Tuesday, November 20, 2018

Today’s Migrant Workers in Russia Very Different from Their Pre-2014 Predecessors, Abashin Says


Paul Goble

            Staunton, November 20 – Now that the number of immigrants in Russia has returned to its pre-2014 level, Sergey Abashin, an ethnographer at St. Petersburg’s European University says, it is important to take note of how different today’s immigrant workers are than those who came to Russia earlier.

            Interviewed by Elena Rotkevich of Gorod-812 news agency, the scholar says that at the end of last year, there were 8.7 million foreigners in Russia from the CIS countries. They varymarkedly in many ways from one country to another and over time (gorod-812.ru/migrantyi-edut-v-rossiyu-ne-za-tem-za-chem-ehali-ranshe/).

            Most of those coming from Uzbekistan and Tajikistan are young men, Abashin says; women from those two countries form less than 20 percent of the total.  Those from Belarus, Kazakhstan and Ukraine, have just the reverse gender pattern: The number of women is 50 percent to 100 percent larger than the number of men in each case.

            Kyrgyzstan is a special case among Central Asian countries: “Almost 40 percent of the migrants from there are women,” possibly a reflection of that nation’s nomadic past and certainly a product of the low social status of women without husbands in Kyrgyz society.  Many of them come to Russia to find husbands.

            The country supplying the largest number of immigrants to Russia is Ukraine – some 2.3 million at the end of last year – but “we know very little about them as there is a shortage of research on Ukrainian migration” because they blend in so completely with the surrounding Russian milieu.

            A major change from a decade ago, Abashin says, is that “not only poor people” are moving to Russia. “Many have money and even open their own businesses in Russia,” typically small ones but sometimes larger ones as well. Moreover, many now say that they didn’t so much come to work as to “look around.” 

            Today, the ethnographer says, they “work for a dream. In Central Asia, there are three main dreams: to build a house, to buy a car, and to host in a worthy fashion a major [family] celebration.” These dreams vary a little among the Central Asian countries. Uzbeks want a car, Tajiks a house, and “many Kyrgyz dream of staying in Russia forever.”

            In recent times, ever more immigrants have the dream of attending a Russian higher educational institution.  They see that as a way up the social latter, and they have been helped by the expansion in the number of government-financed places in universities and colleges in Russia.
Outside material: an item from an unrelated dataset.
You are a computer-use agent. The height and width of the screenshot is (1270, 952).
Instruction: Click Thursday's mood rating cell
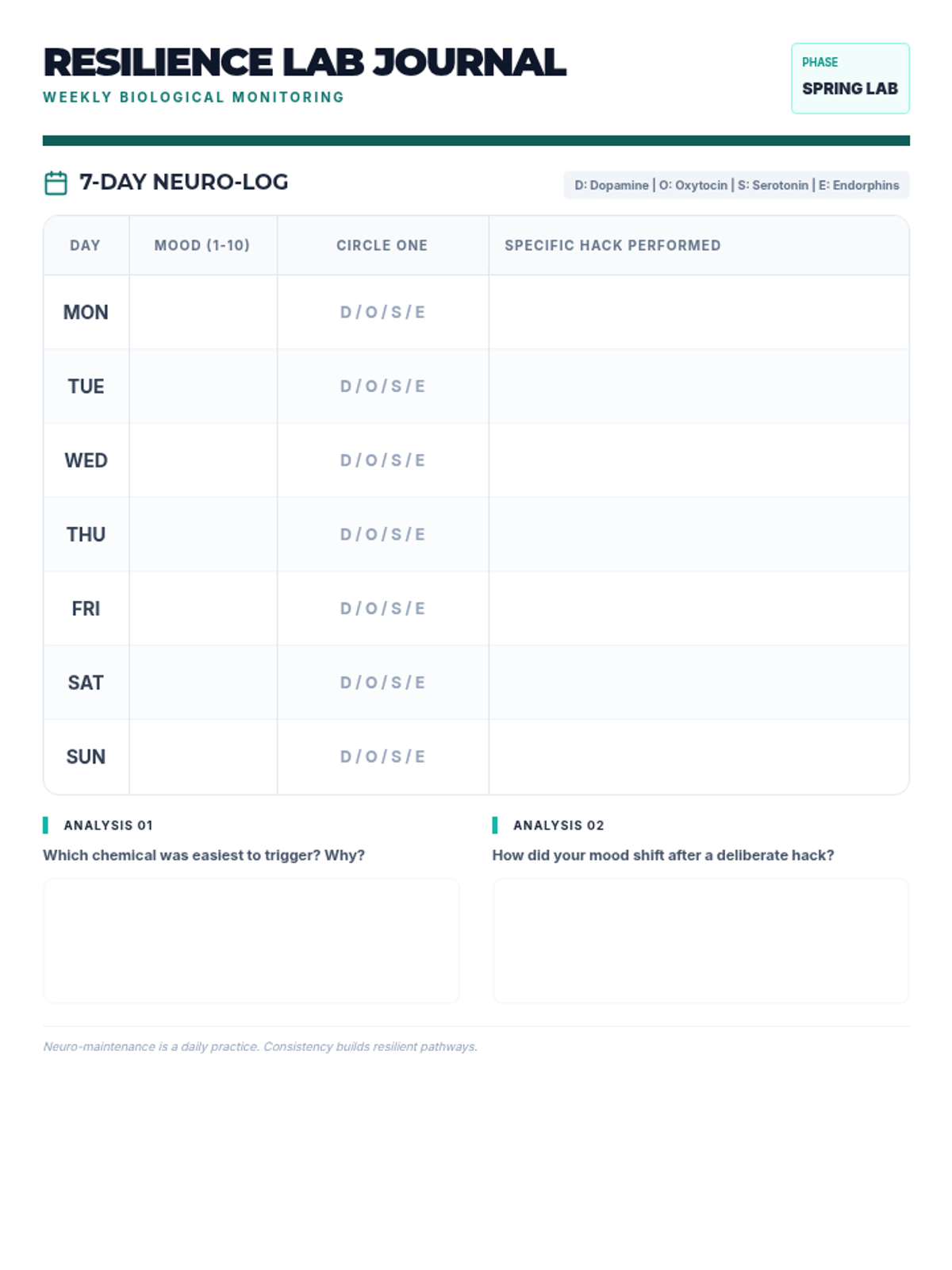203,534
            One continuity in immigrant behavior is a focus on their homelands and sending money home. “Annually, gastarbeiters send home from 12 to 19 billion dollars from Russia.” In 2017, Uzbekistan received the largest amount of these transfer payments.  Kyrgyz immigrants, Abashin says, are more inclined than others to want to remain in Russia.

            Indeed, for gastarbeiters as a whole, Abashin says, only 2 to 3 percent are inclined to see themselves remaining in Russia for the rest of their lives. 

            The scholar says that ethnic enclaves are not a major problem because the immigrants settle in apartments on the basis of price rather than choosing their neighbors.  They are far less inclined to commit crimes than are native Russians, and the number of crimes they do commit has been falling.

            Xenophobia is not a big problem, Abashin argues. It is the subject of political talk but not among ordinary migrants or Russians. Immigrants do fear skinhead groups “but they fear the police more, although any policeman as the migrants themselves say is always ready to take 500 or 1,000 rubles [as a bribe] and go away.”